The entries that follow need to be retyped verbatim.

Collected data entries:

=== Section Start ===

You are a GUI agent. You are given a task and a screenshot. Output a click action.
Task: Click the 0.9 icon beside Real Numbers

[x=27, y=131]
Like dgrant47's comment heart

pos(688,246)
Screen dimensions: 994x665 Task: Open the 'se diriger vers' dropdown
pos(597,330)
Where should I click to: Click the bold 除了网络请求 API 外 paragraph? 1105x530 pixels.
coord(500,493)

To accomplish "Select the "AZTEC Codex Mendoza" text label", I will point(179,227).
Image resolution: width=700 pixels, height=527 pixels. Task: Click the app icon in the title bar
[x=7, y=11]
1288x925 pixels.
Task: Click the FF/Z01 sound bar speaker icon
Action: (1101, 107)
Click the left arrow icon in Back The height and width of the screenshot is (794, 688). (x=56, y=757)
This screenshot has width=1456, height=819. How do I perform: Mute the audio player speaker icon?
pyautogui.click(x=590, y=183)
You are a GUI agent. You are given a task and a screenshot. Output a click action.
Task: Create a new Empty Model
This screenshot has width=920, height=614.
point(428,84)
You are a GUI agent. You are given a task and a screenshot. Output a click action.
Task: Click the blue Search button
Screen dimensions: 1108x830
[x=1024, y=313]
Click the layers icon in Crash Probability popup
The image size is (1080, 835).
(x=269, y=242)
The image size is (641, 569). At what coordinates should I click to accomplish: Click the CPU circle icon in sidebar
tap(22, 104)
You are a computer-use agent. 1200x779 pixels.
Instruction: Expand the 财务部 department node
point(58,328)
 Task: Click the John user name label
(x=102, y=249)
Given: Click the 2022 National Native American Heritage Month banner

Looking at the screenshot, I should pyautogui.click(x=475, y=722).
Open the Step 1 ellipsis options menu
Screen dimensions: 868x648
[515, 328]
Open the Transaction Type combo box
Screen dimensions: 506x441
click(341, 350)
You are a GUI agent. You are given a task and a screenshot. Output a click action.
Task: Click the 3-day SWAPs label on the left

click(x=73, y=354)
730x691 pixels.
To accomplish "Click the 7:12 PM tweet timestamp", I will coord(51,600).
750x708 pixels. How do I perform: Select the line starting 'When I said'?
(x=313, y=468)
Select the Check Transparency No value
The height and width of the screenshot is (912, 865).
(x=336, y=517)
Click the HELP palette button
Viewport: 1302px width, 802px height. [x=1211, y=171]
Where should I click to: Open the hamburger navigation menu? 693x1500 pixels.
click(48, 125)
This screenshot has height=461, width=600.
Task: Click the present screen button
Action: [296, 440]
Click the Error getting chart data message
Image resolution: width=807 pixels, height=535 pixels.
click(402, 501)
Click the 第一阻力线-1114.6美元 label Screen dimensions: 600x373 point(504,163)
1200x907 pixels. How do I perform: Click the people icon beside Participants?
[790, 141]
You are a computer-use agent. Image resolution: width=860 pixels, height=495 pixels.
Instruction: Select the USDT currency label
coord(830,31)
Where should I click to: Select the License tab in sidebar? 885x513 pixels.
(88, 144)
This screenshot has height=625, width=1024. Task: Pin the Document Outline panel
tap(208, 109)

=== Section End ===

§ **Answer space**
You are a GUI agent. You are given a task and a screenshot. Output a click action.
Task: Click the 0.9 icon beside Real Numbers

[x=27, y=131]
Like dgrant47's comment heart

pos(688,246)
Screen dimensions: 994x665 Task: Open the 'se diriger vers' dropdown
pos(597,330)
Where should I click to: Click the bold 除了网络请求 API 外 paragraph? 1105x530 pixels.
coord(500,493)

To accomplish "Select the "AZTEC Codex Mendoza" text label", I will point(179,227).
Image resolution: width=700 pixels, height=527 pixels. Task: Click the app icon in the title bar
[x=7, y=11]
1288x925 pixels.
Task: Click the FF/Z01 sound bar speaker icon
Action: (1101, 107)
Click the left arrow icon in Back The height and width of the screenshot is (794, 688). (x=56, y=757)
This screenshot has width=1456, height=819. How do I perform: Mute the audio player speaker icon?
pyautogui.click(x=590, y=183)
You are a GUI agent. You are given a task and a screenshot. Output a click action.
Task: Create a new Empty Model
This screenshot has width=920, height=614.
point(428,84)
You are a GUI agent. You are given a task and a screenshot. Output a click action.
Task: Click the blue Search button
Screen dimensions: 1108x830
[x=1024, y=313]
Click the layers icon in Crash Probability popup
The image size is (1080, 835).
(x=269, y=242)
The image size is (641, 569). At what coordinates should I click to accomplish: Click the CPU circle icon in sidebar
tap(22, 104)
You are a computer-use agent. 1200x779 pixels.
Instruction: Expand the 财务部 department node
point(58,328)
 Task: Click the John user name label
(x=102, y=249)
Given: Click the 2022 National Native American Heritage Month banner

Looking at the screenshot, I should pyautogui.click(x=475, y=722).
Open the Step 1 ellipsis options menu
Screen dimensions: 868x648
[515, 328]
Open the Transaction Type combo box
Screen dimensions: 506x441
click(341, 350)
You are a GUI agent. You are given a task and a screenshot. Output a click action.
Task: Click the 3-day SWAPs label on the left

click(x=73, y=354)
730x691 pixels.
To accomplish "Click the 7:12 PM tweet timestamp", I will coord(51,600).
750x708 pixels. How do I perform: Select the line starting 'When I said'?
(x=313, y=468)
Select the Check Transparency No value
The height and width of the screenshot is (912, 865).
(x=336, y=517)
Click the HELP palette button
Viewport: 1302px width, 802px height. [x=1211, y=171]
Where should I click to: Open the hamburger navigation menu? 693x1500 pixels.
click(48, 125)
This screenshot has height=461, width=600.
Task: Click the present screen button
Action: [296, 440]
Click the Error getting chart data message
Image resolution: width=807 pixels, height=535 pixels.
click(402, 501)
Click the 第一阻力线-1114.6美元 label Screen dimensions: 600x373 point(504,163)
1200x907 pixels. How do I perform: Click the people icon beside Participants?
[790, 141]
You are a computer-use agent. Image resolution: width=860 pixels, height=495 pixels.
Instruction: Select the USDT currency label
coord(830,31)
Where should I click to: Select the License tab in sidebar? 885x513 pixels.
(88, 144)
This screenshot has height=625, width=1024. Task: Pin the Document Outline panel
tap(208, 109)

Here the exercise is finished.